La question se pose différemment suivant que l’on est une femme ou un homme.
SUIS-JE UNE FEMME FERTILE ?
La présence de cycles réguliers de 28 à 32 jours est en soi la probabilité de cycles ovulatoires, alors que des règles très espacées ou absentes peuvent d’emblée constituer un problème.

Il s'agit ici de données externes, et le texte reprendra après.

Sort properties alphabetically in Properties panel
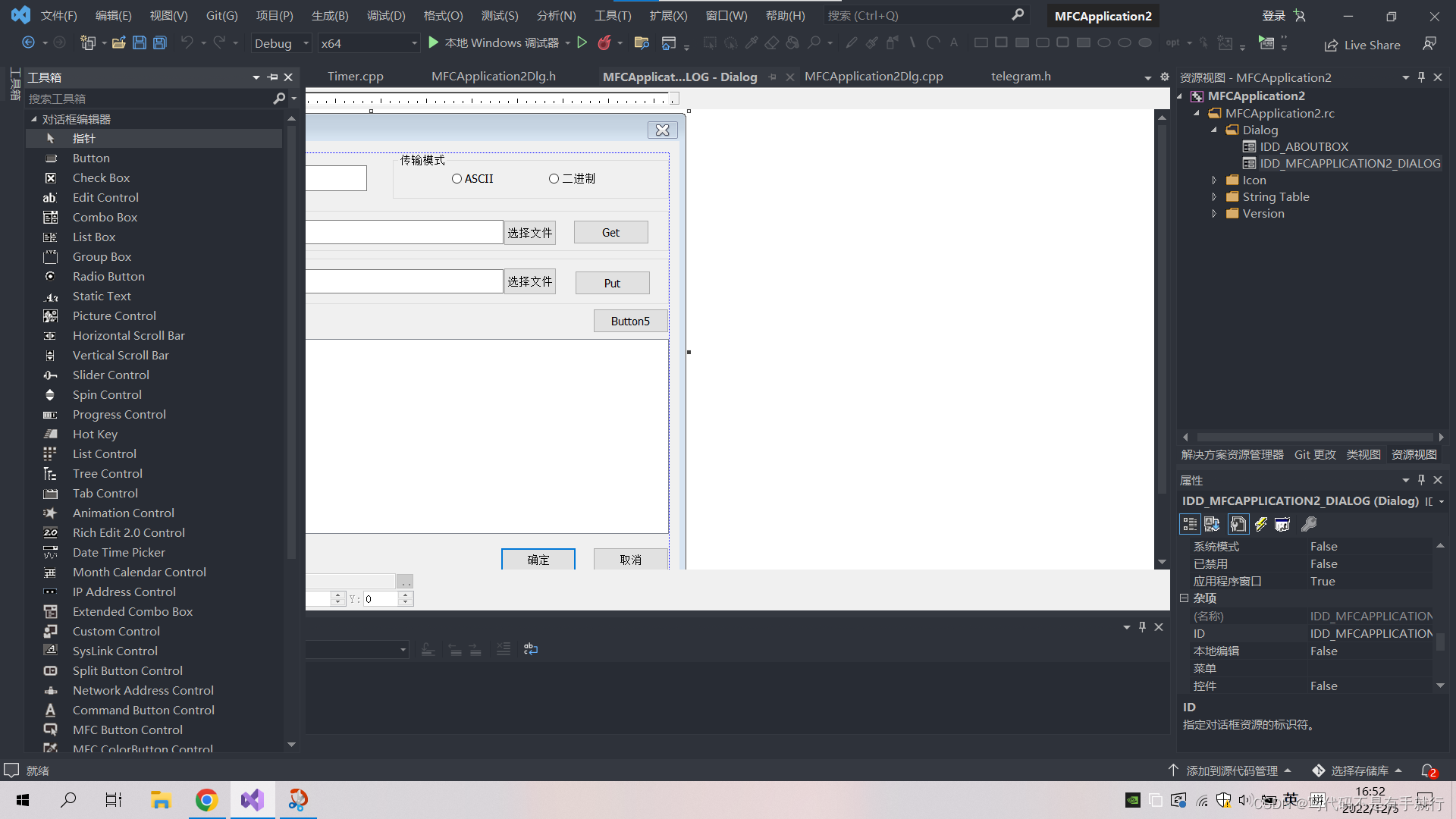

Pour aller plus loin, il faut évaluer les différents paramètres de la fertilité féminine. Ils sont au nombre de quatre, les deux premiers fondamentaux et les deux autres plus relatifs.
1-La réserve ovarienne :
Toute femme possède un stock d’ovocytes dans ses ovaires, qui diminue avec l’âge. Toutefois, au même âge, la réserve ovarienne est très variable d’une femme à l’autre. Mieux vaut donc la mesurer pour savoir si elle est encore satisfaisante, ou si elle commence à décliner. Non pas qu’il soit possible de la modifier : elle est génétiquement fixée, et il n’est pas possible de l’améliorer ; mais cette donnée est importante sur le plan stratégique : on ne raisonne pas de la même manière en présence d’une bonne ou d’une médiocre réserve ovarienne.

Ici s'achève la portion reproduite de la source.